Locataire ou propriétaire, que dit la loi ?

Lorsqu'un logement est dégradé pendant une location, la question de la prise en charge des réparations est souvent source de conflits entre propriétaire et locataire. Pourtant, la loi encadre précisément les responsabilités de chacun.
Dégradations à la charge du locataire
Conformément à la loi du 6 juillet 1989, le locataire est tenu d'assurer l'entretien courant du logement.Il doit donc prendre en charge :
- Les réparations locatives listées par le décret du 26 août 1987(flexible de douche usé, faïence fissurée, joints dégradés, etc.)

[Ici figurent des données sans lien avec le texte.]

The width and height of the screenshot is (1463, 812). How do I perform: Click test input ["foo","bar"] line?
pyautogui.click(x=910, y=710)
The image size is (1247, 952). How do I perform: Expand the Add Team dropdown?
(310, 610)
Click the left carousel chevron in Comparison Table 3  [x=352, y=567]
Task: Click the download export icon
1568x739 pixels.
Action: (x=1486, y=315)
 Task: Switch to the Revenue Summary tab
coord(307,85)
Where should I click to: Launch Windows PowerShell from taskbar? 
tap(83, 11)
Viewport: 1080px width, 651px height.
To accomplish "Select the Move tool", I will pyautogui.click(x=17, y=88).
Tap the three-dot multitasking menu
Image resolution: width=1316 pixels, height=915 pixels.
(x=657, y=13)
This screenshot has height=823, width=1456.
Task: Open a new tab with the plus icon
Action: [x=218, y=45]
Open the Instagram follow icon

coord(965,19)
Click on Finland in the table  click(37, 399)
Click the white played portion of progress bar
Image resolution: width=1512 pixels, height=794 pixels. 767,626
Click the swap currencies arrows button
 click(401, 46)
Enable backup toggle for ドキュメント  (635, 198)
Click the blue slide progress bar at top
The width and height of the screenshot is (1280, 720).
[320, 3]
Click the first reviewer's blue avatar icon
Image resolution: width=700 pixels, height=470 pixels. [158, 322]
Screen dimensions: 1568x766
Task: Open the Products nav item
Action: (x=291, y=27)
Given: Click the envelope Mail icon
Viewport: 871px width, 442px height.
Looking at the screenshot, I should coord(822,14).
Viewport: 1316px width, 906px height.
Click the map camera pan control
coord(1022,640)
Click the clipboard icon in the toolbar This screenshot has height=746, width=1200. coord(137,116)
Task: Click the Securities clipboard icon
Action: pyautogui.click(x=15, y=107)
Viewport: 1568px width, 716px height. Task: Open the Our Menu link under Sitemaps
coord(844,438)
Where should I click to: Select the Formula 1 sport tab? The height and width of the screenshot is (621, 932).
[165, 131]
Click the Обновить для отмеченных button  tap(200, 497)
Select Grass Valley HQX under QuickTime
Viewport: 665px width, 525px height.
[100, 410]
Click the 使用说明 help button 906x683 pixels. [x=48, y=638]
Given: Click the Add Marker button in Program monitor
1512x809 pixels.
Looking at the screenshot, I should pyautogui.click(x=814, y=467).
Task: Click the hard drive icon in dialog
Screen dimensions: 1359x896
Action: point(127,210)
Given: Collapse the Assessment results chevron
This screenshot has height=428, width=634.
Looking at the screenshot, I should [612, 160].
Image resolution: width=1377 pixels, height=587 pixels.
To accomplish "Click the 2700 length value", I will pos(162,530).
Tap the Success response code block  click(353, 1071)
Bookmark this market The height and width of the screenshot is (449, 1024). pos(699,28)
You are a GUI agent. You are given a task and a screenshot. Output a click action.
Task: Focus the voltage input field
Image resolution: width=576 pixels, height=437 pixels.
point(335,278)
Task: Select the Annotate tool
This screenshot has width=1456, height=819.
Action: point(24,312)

- Les dégradations survenues pendant le bail, y compris celles causées par ses invités
Exception : le locataire peut être exonéré s'il prouve que les dommages sont dus à :
- la vétusté (usure normale),
- un cas de force majeure,
- une intrusion sans son consentement,
- ou une faute du propriétaire.
À retenir : toute négligence ou défaut d'entretien reste à la charge du locataire
Dégradations à la charge du propriétaire
Le propriétaire doit assumer :
- Les dégradations liées à la vétusté normale du logement(peintures ternies, sols usés, équipements anciens…)
- Il est vivement conseillé d'annexer une grille de vétusté au bail pour éviter les litiges.
- Les dommages causés par un événement exceptionnel(tempête, dégât climatique, sinistre…), généralement couverts par l'assurance.
Les grosses réparations prévues par l'article 606 du Code civil(toiture, murs porteurs, charpente, clôtures, murs de soutènement…)
En résumé : le bailleur prend en charge l'usure normale et les réparations lourdes non locatives.
Et pour les meubles en location meublée ?
Le locataire doit entretenir les meubles et réparer ceux qu'il détériore.
Le propriétaire reste responsable des pannes dues à l'usure normale ou à un défaut de l'équipement.
Exemple :
Une machine à laver tombe en panne :
- mauvais entretien → locataire,
- usure ou défaut → propriétaire
Comment prouver la responsabilité ?
Tout repose sur l'état des lieux d'entrée et de sortie.Sans état des lieux d'entrée, le logement est présumé avoir été remis en bon état.
Le locataire doit prouver que la dégradation :
- existait déjà,
- ou relève de la vétusté ou d'un cas non imputable.
En cas de désaccord, l'intervention d'un professionnel peut permettre de trancher.
Dépôt de garantie et réparations
Le propriétaire peut retenir sur le dépôt de garantie les sommes nécessaires aux réparations, sur justificatifs (factures ou devis).
Restitution sous :
- 1 mois si l'état des lieux est conforme
- 2 mois en cas de différences constatées
Si le dépôt est insuffisant, le bailleur peut réclamer le complément au locataire.
Comment résoudre un litige ?
Avant toute action judiciaire, vérifiez les garanties existantes :
- GLI (si les dégradations sont couvertes),
- VISALE (jusqu'à 2 mois de loyer, sous conditions),
- certaines cautions privées.
À défaut, la commission départementale de conciliation peut être saisie(obligatoire si le litige est ≤ 5 000 €).
En dernier recours, une action en justice reste possible dans un délai de 3 ans.